In 1835, Charles Chubb expanded the business and took out a patent for a burglary-resistant safe. A safe works was opened shortly afterwards, in 1837, in London and in 1839 the brothers patented their first fire safe.

Following the death of Charles, the company remained in the family, being taken over by his son, John Chubb, in 1846, and then his grandchildren, John Charles, George Hayter and Harry Withers Chubb in 1872.

In 1882, the business became a private limited company and changed its name to Chubb & Son's Lock and Safe Company Ltd.

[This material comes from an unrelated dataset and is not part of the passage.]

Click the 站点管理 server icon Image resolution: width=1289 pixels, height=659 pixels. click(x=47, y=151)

The London safe works moved to Wednesfield Road in Wolverhampton in 1908, and when the site was extended in 1938, it was joined by the lock works.

===Expansion: 1950s–1990s===

On 31 January 1950 a celebratory dinner was held at the Carlton Hotel in Johannesburg South Africa. The event was the inauguration of Mr F.M.W Petersen Director Austen Petersen Safe Company of South Africa with Chubb & Sons Lock and Safe Company of Great Britain.

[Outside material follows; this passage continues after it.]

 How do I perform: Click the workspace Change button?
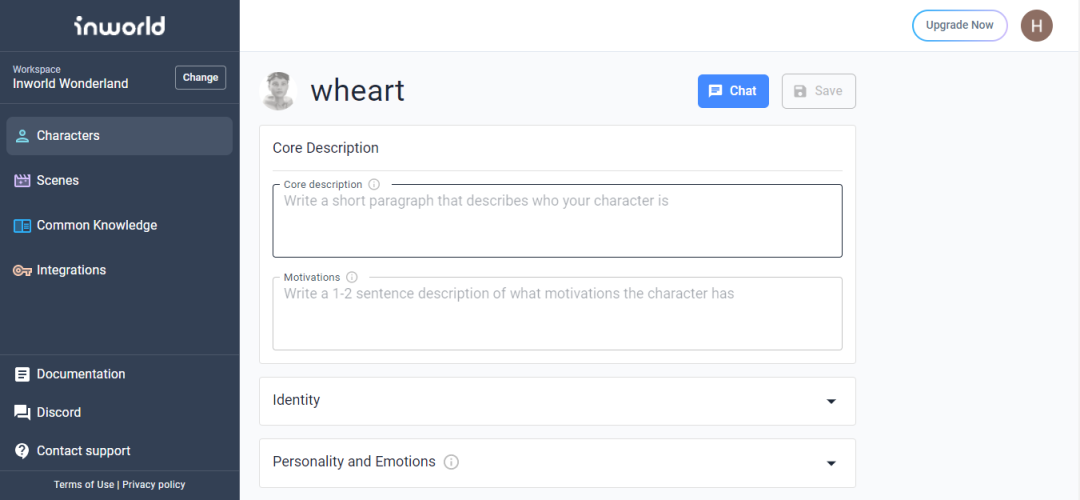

The first overseas factory opened in South Africa in 1950 which was followed by a second offshore plant, this time in Canada, four years later.

Over the coming years, the Chubb Company made several acquisitions and was later acquired itself. Hobbs Hart & Co Ltd became a member of the Chubb Group in 1956, Chatwood-Milner Ltd in 1958 and Josiah Parkes & Sons (Holdings) Limited in 1965.

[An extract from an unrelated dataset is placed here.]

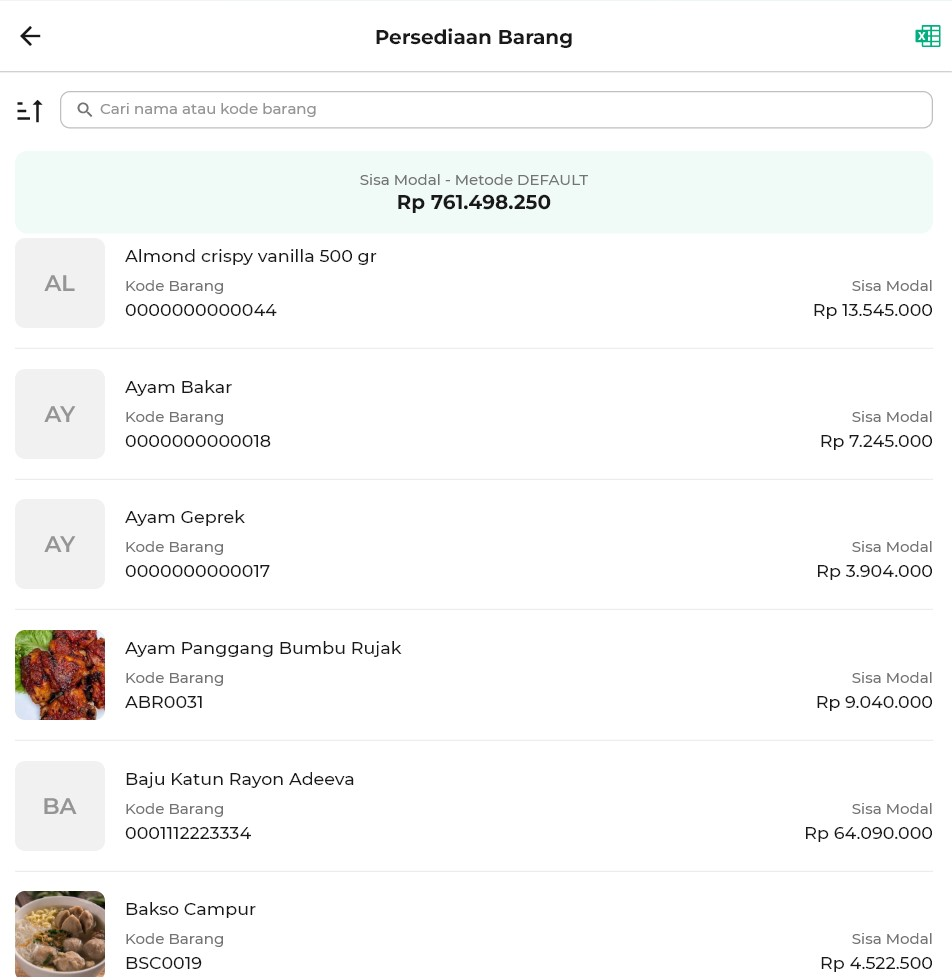Tap the Sisa Modal summary banner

The Racal Electronics Group then acquired Chubb & Sons Lock and Safe Company in 1984 and before US company, Williams Holdings, took it over in 1997.

===21st century===
In 2000, the safes part of the company and a licence for the Chubbsafes brand was acquired by the Gunnebo Group. Since then, Chubbsafes has been introduced to new markets including China, Indonesia, Sweden, Germany and France.

== Products ==
=== Safes ===
Safes are sold from Grade I to Grade VI, rising in the level of physical attack the safe will withstand. A grade is always awarded by an independent body (European Certification Body).

=== Fire Safes ===
Safes are also sold which withstand fire. These are independently certified for the length of protection (half an hour, one hour or two hours) and the type of contents which will be protected (either paper or data). The range includes document safes, data safes and fireproof filing cabinets.

=== Vault Rooms ===
With grades up to XII, vault rooms and vault doors are used not only by banks, but also companies which need to protect the contents of a specific area, such as a weapons room or storage of pharmaceuticals.